• Problem description: Take the line containing "How do I perform: Click" and all lines after it, through the end of the material, and repeat them exactly, pictures left out.

• Excerpted records:

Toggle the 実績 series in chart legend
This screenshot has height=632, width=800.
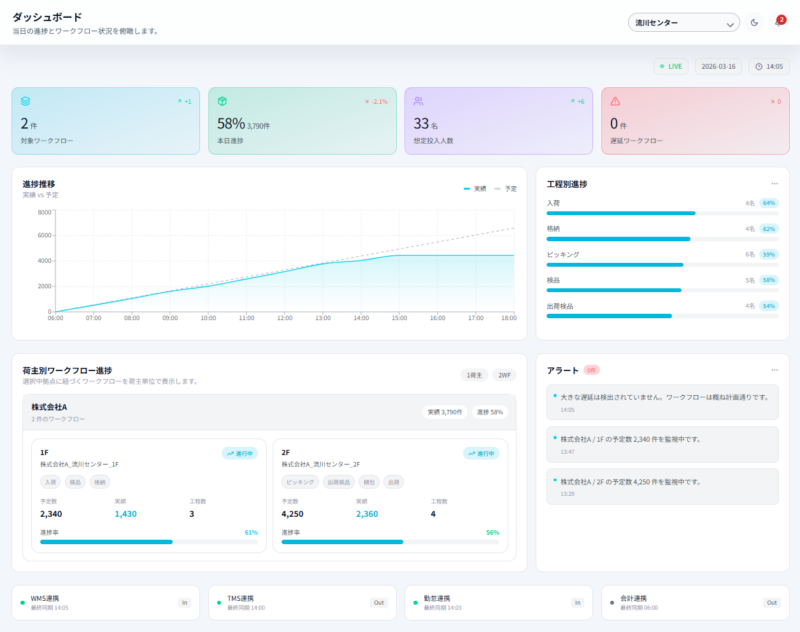pos(474,189)
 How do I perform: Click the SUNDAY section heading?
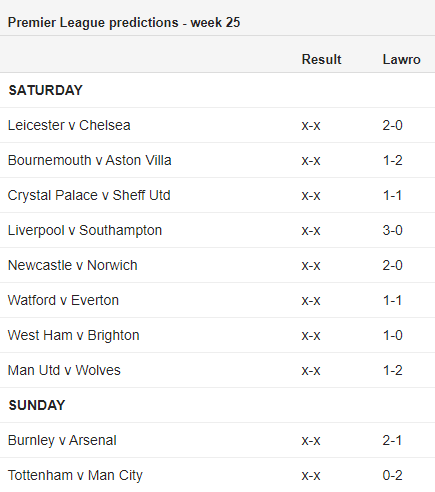pyautogui.click(x=37, y=405)
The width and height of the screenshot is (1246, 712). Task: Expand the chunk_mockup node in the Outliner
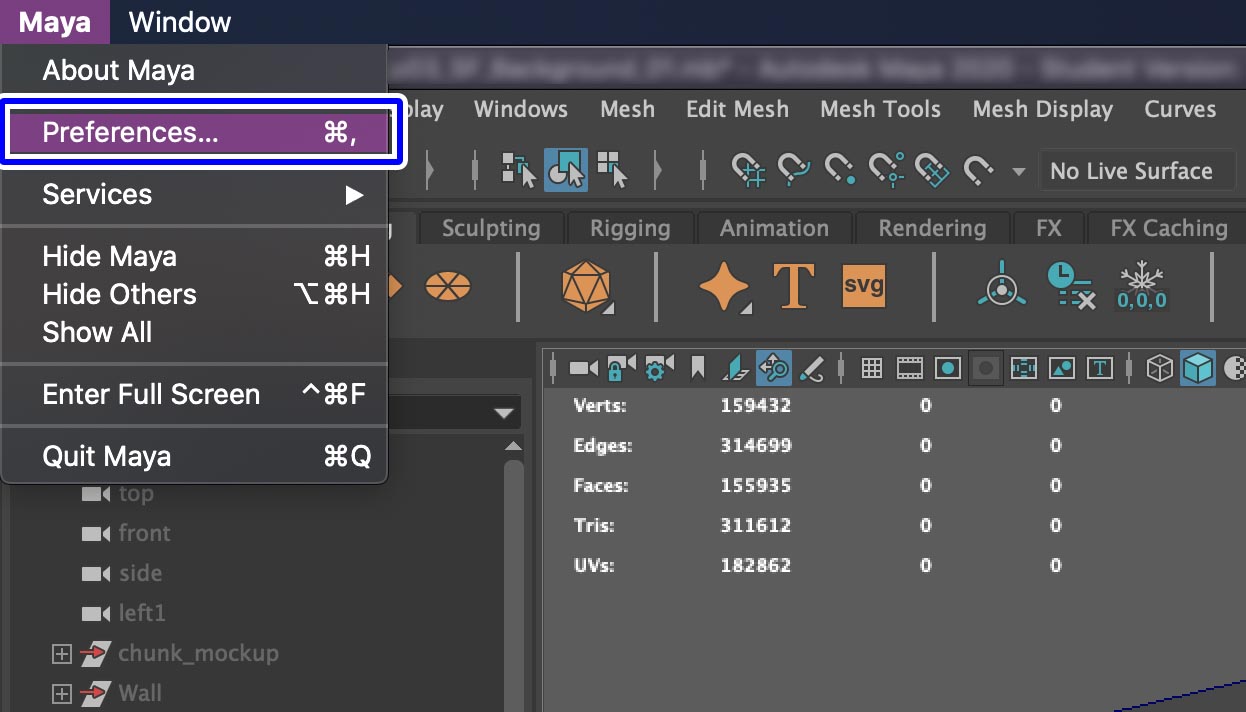(61, 653)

• Solution:
 How do I perform: Click the SUNDAY section heading?
pyautogui.click(x=37, y=405)
The width and height of the screenshot is (1246, 712). Task: Expand the chunk_mockup node in the Outliner
(61, 653)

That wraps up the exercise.